--- Passage shown Enclosed Below ---

In 2015, World Mosquito Day represents a time to highlight the enormous danger posed by the unassuming insect: 725 000 people die every year from mosquito-borne diseases; considerably more than those killed by lions, crocodiles or sharks.

An unimaginably large 198 million cases and 584 000 deaths from malaria were reported in 2013 with similarly outsize trends from such a small agent seen across its disease spectrum. Mosquitoes also transmits chikungunya (an incurable viral disease, causing fever and debilitating joint pain), dengue, yellow fever (from which half of all severely affected sufferers will die without treatment) and West Nile Virus.

Roll Back Malaria’s partners are not only mapping the global health threat mosquitoes continue to present, but are working tirelessly to block the bite and defeat malaria through coordinated, multisectoral action. Together, we can employ tools unavailable to mosquitoes: communication, engagement strategies and practical initiatives.

In recent years, vector-borne disease management and prevention directives have prioritised use of insecticide-treated bed nets (ITNS) and indoor residual spraying (IRS). Their combined use can reduce the risk of such disease transmission by up to 50%.

--- End of Enclosed Passage shown ---
--- Source information Enclosed Below ---

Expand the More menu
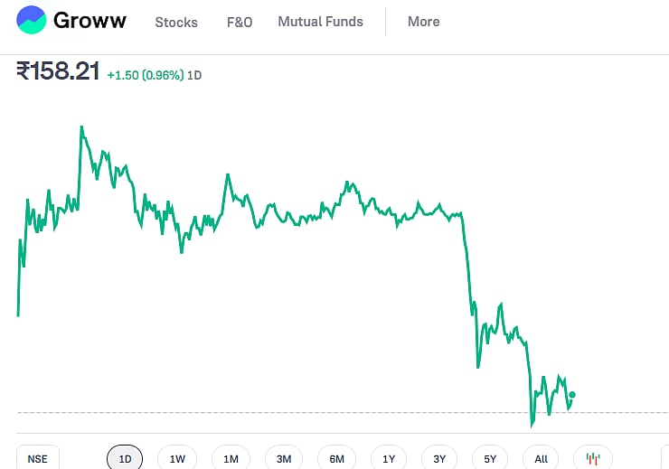Viewport: 669px width, 469px height. 423,22
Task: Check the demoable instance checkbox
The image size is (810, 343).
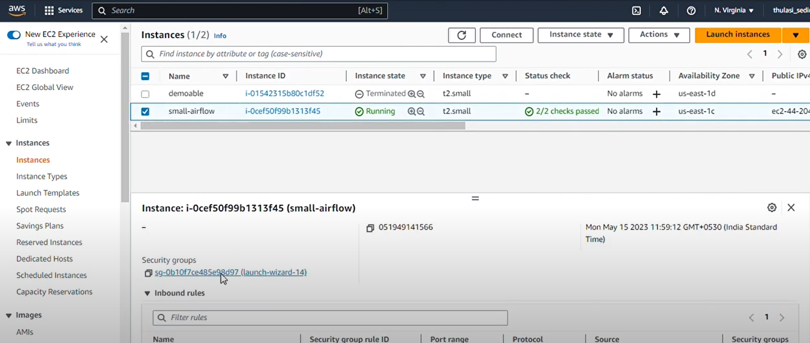Action: [x=145, y=94]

--- End of Enclosed Source information ---

» **Required tasks**:
1/ Answer these questions from the passage on mosquito-borne disease.
(a) How many deaths from malaria were reported in 2013?
(b) What symptoms does chikungunya cause?
(c) By how much can the combined use of insecticide-treated bed nets and indoor residual spraying reduce the risk of transmission?
2/ According to the passage on mosquito-borne disease, why does World Mosquito Day stress the danger posed by the mosquito?
Answer using only the passage on mosquito-borne disease.

» **Answers by item number**:
1/
(a) 584 000 deaths.
(b) Fever and debilitating joint pain.
(c) By up to 50%.

2/ Every year, 725 000 people die from mosquito-borne diseases. That is considerably more than are killed by lions, crocodiles or sharks.